Imagine this scene. A man in his early 20’s comes home for a visit. He begins his homecoming with a surprising pronouncement. “I found the love of my life! I am going to marry her!” Mom and dad trying to support him ask some basic questions. “ Wonderful, what is her name?” “ I don’t know, but I know I love her and want to spend the rest of my life with her”. Mom and dad, a little startled by his last answer hesitatingly move forward with their probing questions. “Where does she live?” I don’t know, but she will live with me of course!” Exasperated they ask one more question. “ Well, what does she like?” “Me of course!” Comes the final most enthusiastic answer.
I think we could all acknowledge that this isn’t a realistic dialogue. That this isn’t how human relationships work. And at the very least, the odds were not great of this relationship getting off the ground, let alone lasting. It may even seem outrageous.
Why is it then that this is exactly how we seem to treat relationships with Jesus? We lift up things like experience and encounter over things like doctrine and orthodoxy. We tell people that it’s more important to know Jesus than it is to know ABOUT Jesus, as if that is somehow possible to know somebody without knowing about them. It seems like we in the church love false dichotomies, especially if they have some kind of fun alliteration; relationship and religion are not opposites, faith is both caught and taught.

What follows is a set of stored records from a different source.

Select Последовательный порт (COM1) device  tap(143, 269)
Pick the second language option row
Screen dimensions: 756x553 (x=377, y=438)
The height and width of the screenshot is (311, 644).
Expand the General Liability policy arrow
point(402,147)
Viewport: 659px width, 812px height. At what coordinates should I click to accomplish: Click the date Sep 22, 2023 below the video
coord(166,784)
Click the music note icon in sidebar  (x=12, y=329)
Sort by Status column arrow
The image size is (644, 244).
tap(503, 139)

When we teach that God is ultimately unknowable it isn’t the gospel of Jesus we are offering to others, in fact it’s quite antithetical to the gospel of Jesus Christ. The incarnation, God choosing to be Emanuel, God with us, God in the flesh, is the very act of God making himself knowable. Out of love for you and for me God comes to us in the birth, life, death, and resurrection of Jesus Christ. A concern about things like orthodoxy and doctrine is that some people see it as about who is right and who is wrong. It’s not about human labels at all. The moment orthodoxy becomes simply another human category it ceases being orthodoxy. Orthodoxy (right praise) by it’s very nature honors and glorifies God, which I would say is our raison d’etre, our ultimate goal in life.

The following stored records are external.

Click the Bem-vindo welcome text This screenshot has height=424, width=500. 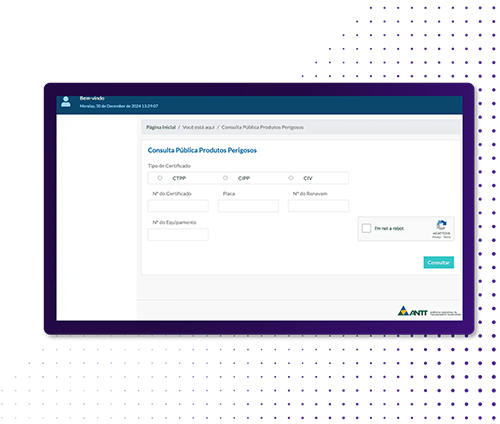(x=92, y=98)
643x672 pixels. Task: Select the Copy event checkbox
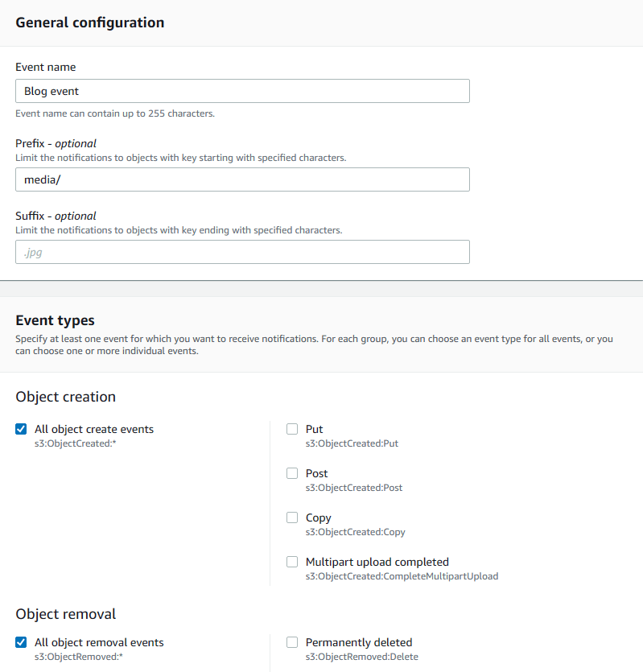pyautogui.click(x=292, y=517)
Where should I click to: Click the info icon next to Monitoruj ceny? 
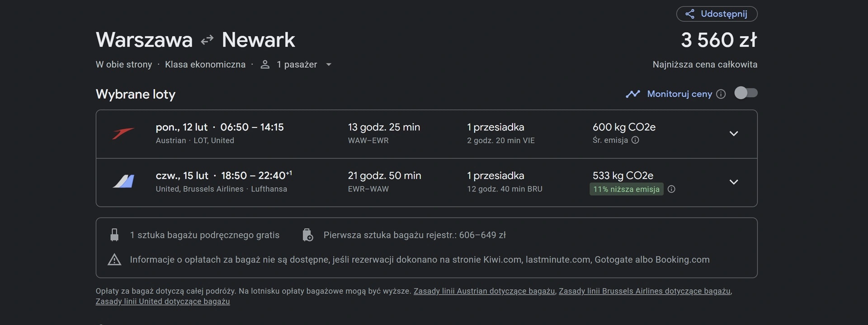[721, 94]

If you want to know who God is look to the Bible, the book that God has given to the church to hand down from generation to generation. The written Word of God is where we encounter the incarnate, living Word of God. And look to the three ecumenical creeds of the church; faithful expositions of scripture that the Body of Christ has always believed, taught, and confessed. In these places you will find a God who made you, loves you, dies for you, and ultimately rises from the dead FOR YOU. This is the God who is worthy of our praise and worship, who desires you and desires to be KNOWN by you.